* _やること_: 素材の中から「screenshot」という語を含む行をすべて見つけ、一行ずつ書き写すこと。

* _入力素材_:
═══
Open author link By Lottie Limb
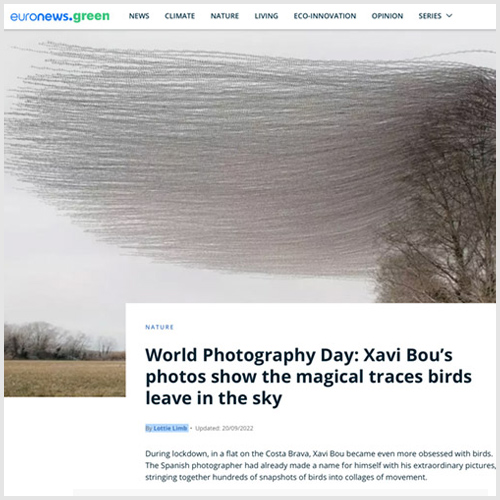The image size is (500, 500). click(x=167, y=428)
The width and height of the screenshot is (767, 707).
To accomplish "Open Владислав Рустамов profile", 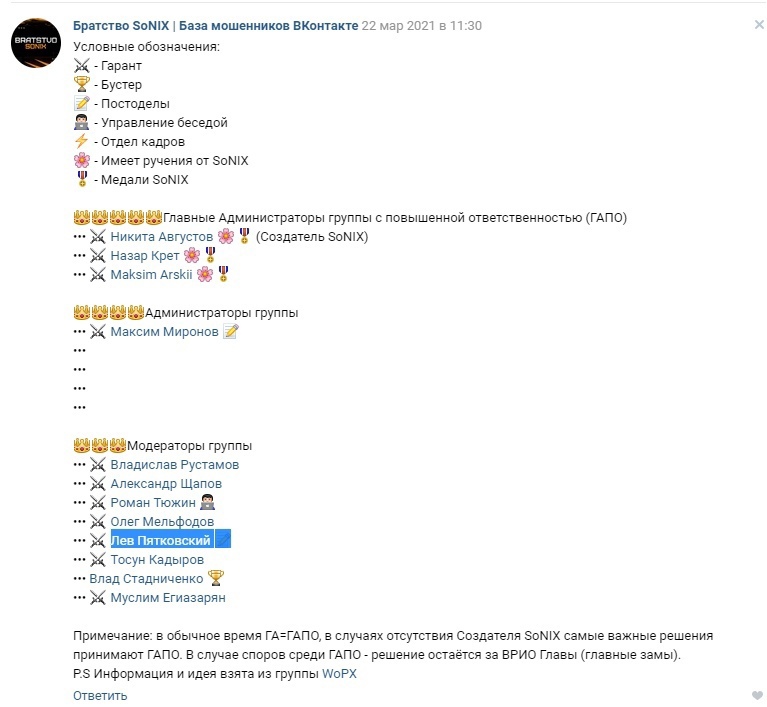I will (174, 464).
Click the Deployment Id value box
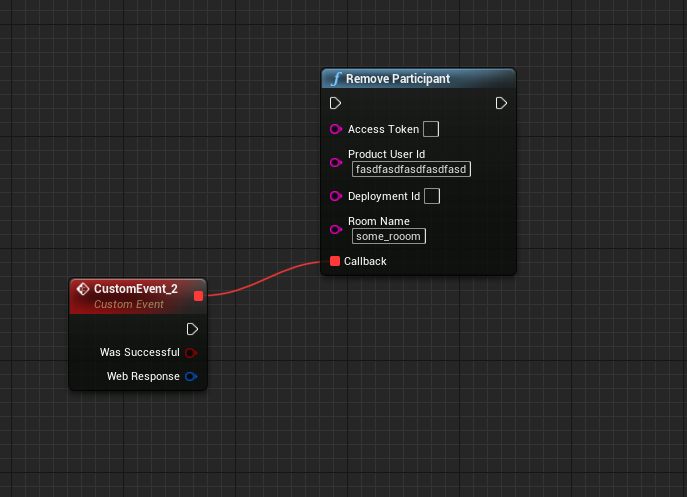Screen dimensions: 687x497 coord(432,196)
═══
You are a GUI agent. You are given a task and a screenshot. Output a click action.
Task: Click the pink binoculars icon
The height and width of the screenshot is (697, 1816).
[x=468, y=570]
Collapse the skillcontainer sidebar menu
═══
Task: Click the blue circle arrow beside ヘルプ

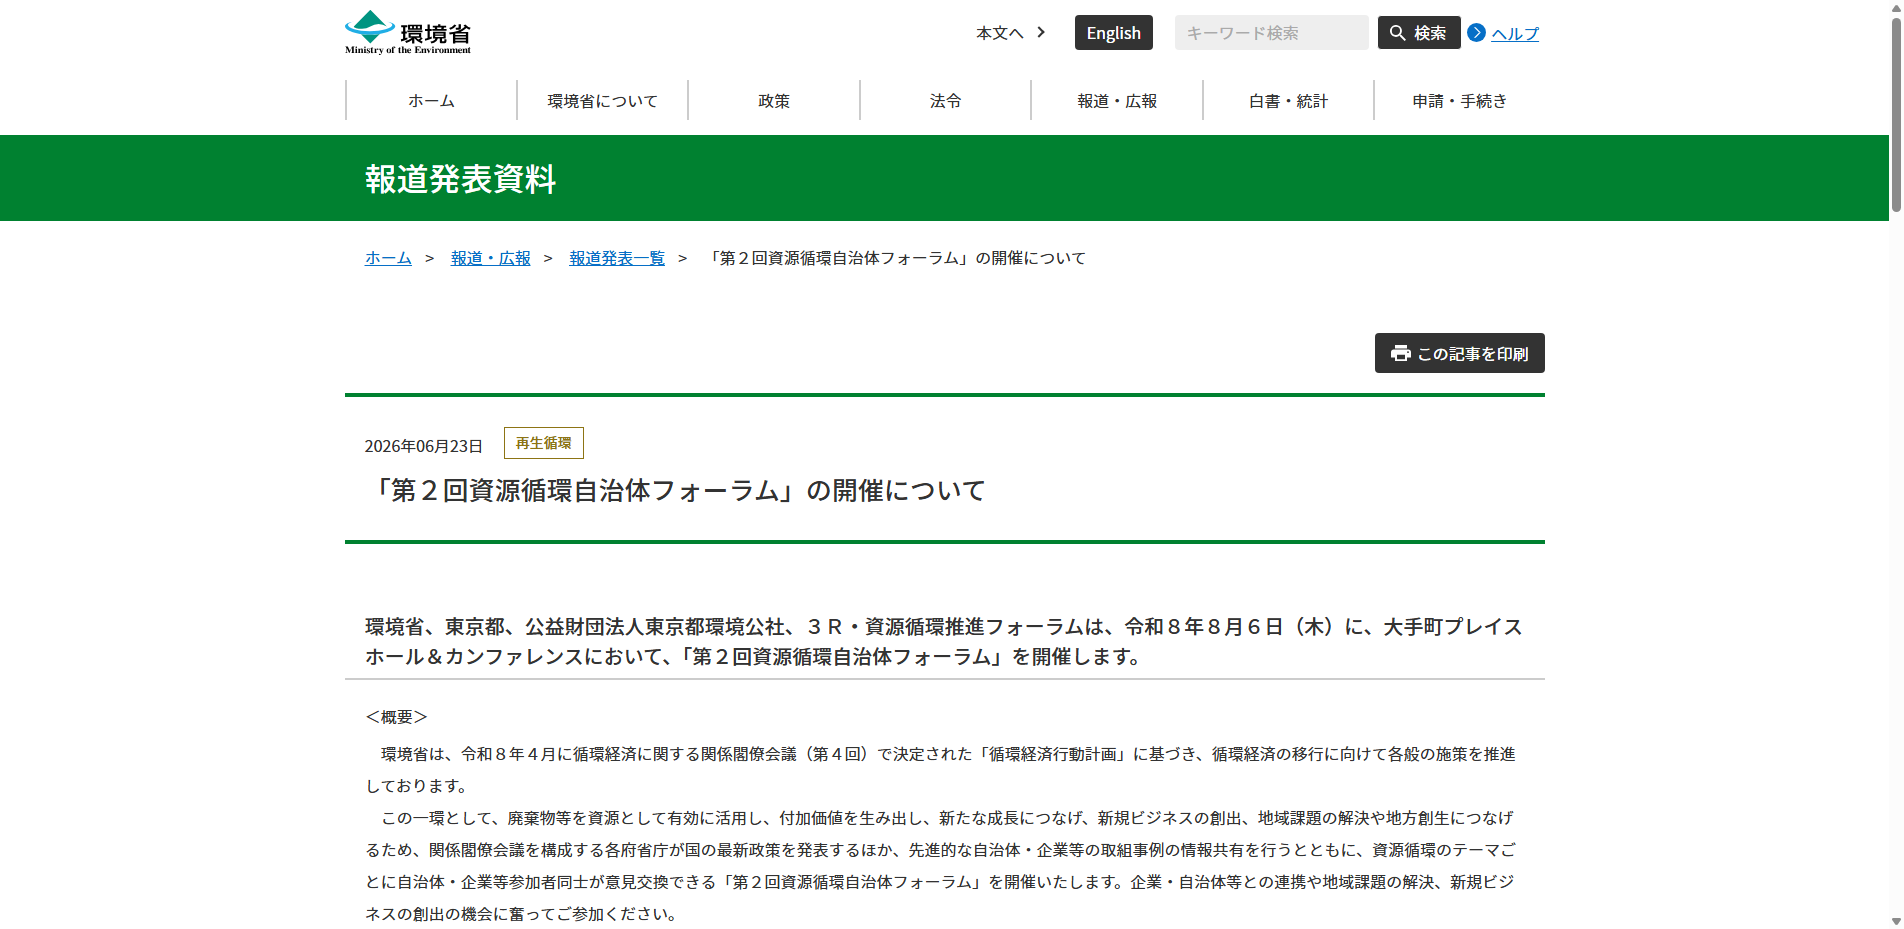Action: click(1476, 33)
═══
* _解答_:
The width and height of the screenshot is (767, 707).
You are a GUI agent. You are given a task and a screenshot. Output a click action.
The height and width of the screenshot is (697, 1816).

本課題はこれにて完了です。